Obie demonstracje przebiegły na ogół spokojnie, z tym, że podczas manifestacji propalestyńskiej, pod ambasadą Izraela odpalona została petrada i - jak informuje policja - "spalono kawałek płótna"
Pod ambasadą Palestyny, a także pod ambasadą Izraela zebrali się mieszkający w Polsce Palestyńczycy, a także Polacy - członkowie organizacji "Stop Wojnie" oraz Nowej Lewicy i członkowie Towarzystwa Przyjaźni Polsko-Palestyńskiej. Manisfestaci zarzucali władzom Izraela, że to one są terrorystami. "Terrostą jest ten kto zabija bezbronną ludność cywilną, i kto okupuje ziemię palestyńską" - mówili demonstarci i domagali się zakończenia izraelskich ataków na Strefę Gazy.

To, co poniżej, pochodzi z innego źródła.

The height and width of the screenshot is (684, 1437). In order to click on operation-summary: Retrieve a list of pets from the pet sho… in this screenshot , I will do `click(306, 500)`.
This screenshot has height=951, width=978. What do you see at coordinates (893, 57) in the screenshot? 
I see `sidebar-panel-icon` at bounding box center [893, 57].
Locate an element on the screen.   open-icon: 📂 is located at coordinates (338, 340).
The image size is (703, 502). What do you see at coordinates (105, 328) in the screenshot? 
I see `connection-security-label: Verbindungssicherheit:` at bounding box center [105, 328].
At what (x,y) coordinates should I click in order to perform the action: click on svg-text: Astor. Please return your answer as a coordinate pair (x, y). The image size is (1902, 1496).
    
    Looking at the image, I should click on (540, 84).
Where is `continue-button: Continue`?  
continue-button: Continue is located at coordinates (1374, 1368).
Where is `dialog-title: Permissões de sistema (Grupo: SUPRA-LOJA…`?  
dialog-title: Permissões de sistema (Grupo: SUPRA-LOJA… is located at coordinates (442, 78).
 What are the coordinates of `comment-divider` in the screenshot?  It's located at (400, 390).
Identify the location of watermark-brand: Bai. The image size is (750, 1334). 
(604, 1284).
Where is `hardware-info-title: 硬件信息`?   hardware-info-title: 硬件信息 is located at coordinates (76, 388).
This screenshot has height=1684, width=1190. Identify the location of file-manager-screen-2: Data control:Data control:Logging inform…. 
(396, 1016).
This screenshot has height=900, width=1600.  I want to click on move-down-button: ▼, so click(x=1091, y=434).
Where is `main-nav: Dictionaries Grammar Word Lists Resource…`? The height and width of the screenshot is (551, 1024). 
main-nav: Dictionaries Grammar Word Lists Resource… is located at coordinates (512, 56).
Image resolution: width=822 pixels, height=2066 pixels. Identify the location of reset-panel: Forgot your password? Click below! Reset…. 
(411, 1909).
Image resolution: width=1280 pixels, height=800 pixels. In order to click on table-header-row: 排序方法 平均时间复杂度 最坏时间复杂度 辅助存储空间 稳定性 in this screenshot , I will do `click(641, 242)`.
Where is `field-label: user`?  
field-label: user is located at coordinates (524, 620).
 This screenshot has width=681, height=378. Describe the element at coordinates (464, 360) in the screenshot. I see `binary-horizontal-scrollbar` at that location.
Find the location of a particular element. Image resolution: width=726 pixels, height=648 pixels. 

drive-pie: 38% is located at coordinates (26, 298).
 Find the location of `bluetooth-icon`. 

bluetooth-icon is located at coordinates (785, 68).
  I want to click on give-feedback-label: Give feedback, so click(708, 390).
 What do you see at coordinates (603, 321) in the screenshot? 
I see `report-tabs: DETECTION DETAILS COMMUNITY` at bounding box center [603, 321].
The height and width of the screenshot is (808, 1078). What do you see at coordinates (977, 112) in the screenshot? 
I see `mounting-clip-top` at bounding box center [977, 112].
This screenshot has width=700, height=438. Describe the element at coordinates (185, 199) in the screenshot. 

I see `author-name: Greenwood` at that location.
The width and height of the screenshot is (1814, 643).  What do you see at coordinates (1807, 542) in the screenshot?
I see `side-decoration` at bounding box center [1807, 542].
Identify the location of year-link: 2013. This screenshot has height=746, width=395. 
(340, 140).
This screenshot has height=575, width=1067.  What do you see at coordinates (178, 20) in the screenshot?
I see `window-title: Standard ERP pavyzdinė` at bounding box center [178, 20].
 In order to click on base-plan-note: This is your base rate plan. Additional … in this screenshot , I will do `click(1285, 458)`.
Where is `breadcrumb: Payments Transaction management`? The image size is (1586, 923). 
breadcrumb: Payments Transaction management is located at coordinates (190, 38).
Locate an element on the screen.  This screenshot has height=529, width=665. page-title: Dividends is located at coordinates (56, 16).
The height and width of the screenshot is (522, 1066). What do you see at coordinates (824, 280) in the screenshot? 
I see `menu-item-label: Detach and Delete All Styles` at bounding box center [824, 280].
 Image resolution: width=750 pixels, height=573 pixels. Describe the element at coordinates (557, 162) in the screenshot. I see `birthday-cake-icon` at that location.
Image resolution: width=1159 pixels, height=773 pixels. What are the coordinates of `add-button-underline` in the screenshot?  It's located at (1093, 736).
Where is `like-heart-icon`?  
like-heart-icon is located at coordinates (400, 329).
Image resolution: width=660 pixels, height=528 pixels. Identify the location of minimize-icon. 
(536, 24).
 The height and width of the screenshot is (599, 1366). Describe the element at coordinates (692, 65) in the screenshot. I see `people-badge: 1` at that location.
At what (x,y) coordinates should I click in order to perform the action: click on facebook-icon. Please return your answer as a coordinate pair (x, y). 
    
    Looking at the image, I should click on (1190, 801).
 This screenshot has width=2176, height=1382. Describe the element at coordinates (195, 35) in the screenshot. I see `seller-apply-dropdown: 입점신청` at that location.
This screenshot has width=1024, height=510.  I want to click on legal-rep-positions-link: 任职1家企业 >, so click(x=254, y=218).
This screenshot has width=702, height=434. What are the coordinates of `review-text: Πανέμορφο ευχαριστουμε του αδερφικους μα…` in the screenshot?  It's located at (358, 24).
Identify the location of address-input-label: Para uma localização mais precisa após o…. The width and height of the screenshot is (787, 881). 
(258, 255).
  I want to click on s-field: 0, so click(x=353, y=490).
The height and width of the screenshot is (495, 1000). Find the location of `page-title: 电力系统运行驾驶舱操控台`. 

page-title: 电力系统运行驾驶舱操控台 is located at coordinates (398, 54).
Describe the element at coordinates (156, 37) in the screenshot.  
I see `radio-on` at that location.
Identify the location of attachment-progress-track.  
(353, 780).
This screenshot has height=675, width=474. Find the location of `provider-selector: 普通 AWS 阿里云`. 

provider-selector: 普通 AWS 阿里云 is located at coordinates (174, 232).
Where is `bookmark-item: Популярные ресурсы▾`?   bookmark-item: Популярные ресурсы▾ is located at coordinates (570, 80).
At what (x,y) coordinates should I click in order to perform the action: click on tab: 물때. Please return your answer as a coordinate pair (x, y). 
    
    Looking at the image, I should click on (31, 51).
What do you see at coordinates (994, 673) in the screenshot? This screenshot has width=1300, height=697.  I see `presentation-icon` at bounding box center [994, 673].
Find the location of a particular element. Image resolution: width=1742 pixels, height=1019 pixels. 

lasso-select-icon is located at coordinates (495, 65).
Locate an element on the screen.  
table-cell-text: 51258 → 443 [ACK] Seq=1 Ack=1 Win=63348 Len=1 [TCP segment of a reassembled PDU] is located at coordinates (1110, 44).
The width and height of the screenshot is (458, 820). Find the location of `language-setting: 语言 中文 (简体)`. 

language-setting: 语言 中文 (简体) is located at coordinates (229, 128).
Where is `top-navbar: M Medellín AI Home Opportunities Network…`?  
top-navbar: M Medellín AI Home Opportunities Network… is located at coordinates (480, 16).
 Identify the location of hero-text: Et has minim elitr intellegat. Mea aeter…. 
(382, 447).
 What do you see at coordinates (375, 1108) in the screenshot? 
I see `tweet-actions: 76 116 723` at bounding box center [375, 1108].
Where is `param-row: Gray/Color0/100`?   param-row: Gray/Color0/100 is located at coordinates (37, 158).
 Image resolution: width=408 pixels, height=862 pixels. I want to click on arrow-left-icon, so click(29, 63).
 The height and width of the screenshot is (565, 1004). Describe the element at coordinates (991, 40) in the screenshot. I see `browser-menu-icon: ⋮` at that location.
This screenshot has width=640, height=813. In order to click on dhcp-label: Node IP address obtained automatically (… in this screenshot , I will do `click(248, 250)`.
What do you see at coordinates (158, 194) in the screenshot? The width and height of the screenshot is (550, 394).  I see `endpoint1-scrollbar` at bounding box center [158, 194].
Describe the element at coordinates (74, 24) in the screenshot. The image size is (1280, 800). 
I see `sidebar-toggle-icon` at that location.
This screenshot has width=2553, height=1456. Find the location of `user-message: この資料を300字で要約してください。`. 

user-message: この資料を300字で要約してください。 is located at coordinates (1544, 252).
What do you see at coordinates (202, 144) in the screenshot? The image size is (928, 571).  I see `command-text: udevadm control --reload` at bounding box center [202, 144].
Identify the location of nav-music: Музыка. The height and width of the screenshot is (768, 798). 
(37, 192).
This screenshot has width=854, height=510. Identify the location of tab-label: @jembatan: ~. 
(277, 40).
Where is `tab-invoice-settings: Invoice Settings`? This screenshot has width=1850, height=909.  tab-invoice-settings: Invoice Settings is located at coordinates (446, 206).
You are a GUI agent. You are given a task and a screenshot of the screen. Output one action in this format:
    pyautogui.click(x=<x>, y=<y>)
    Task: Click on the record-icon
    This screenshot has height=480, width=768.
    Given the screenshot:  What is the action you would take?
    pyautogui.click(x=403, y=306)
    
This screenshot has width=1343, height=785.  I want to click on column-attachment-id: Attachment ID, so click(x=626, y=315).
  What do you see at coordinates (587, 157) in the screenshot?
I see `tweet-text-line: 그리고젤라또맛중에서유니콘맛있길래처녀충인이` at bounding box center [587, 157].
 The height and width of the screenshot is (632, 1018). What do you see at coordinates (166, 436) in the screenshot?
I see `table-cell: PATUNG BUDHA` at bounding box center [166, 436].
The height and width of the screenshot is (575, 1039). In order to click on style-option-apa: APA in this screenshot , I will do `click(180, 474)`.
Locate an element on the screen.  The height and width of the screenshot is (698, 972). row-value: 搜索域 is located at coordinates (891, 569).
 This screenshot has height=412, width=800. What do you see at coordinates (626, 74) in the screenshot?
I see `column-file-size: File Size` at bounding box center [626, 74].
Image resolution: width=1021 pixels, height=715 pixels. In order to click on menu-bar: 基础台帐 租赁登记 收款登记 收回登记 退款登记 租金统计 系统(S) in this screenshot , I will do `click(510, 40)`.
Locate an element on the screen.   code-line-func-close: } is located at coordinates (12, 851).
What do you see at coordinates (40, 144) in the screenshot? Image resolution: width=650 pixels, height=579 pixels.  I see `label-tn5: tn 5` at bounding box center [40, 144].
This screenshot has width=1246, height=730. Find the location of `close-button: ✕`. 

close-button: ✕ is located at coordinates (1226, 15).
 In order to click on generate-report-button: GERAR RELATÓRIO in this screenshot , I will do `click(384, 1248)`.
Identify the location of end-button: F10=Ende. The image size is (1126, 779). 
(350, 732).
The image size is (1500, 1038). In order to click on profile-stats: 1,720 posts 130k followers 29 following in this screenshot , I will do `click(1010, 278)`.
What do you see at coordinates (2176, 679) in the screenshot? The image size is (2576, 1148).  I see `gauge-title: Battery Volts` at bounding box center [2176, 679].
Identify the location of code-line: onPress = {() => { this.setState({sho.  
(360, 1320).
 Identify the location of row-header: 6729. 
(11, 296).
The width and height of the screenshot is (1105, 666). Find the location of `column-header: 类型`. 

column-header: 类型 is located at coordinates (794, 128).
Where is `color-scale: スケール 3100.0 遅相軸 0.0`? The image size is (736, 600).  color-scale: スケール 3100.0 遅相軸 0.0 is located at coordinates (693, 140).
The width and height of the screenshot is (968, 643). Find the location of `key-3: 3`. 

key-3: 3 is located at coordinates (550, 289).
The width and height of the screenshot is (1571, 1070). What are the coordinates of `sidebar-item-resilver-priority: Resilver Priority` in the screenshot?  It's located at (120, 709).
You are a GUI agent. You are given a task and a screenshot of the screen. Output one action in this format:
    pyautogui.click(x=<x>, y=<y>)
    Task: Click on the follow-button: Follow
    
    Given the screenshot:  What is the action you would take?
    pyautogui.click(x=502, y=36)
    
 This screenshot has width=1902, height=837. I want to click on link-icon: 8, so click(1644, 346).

Z kolei w obronie stanowska władz Izraela manifestowali na Placu Zamkowym przedstawiciele Gminy Żydowskiej w Polsce. Byli też - jak zapewnili organizatorzy manifestacji - reprezentanci różnych środowsk - chrześcijanie i niewierzący. Przedstawiciele Gminy Żydowskiej mówili, ze Hamas traktuje w tej wojnie własną ludność cywilną jak zakładnika. Piotr Kadlczik z Gminy Żydowskiej podkreślił, że Izraelczycy są steroryzowani przez Hamas. Dodał, że jest przekonany, iż polski rząd także reagowałby gdyby na jej terytorium działała organizacja terrorystyczna.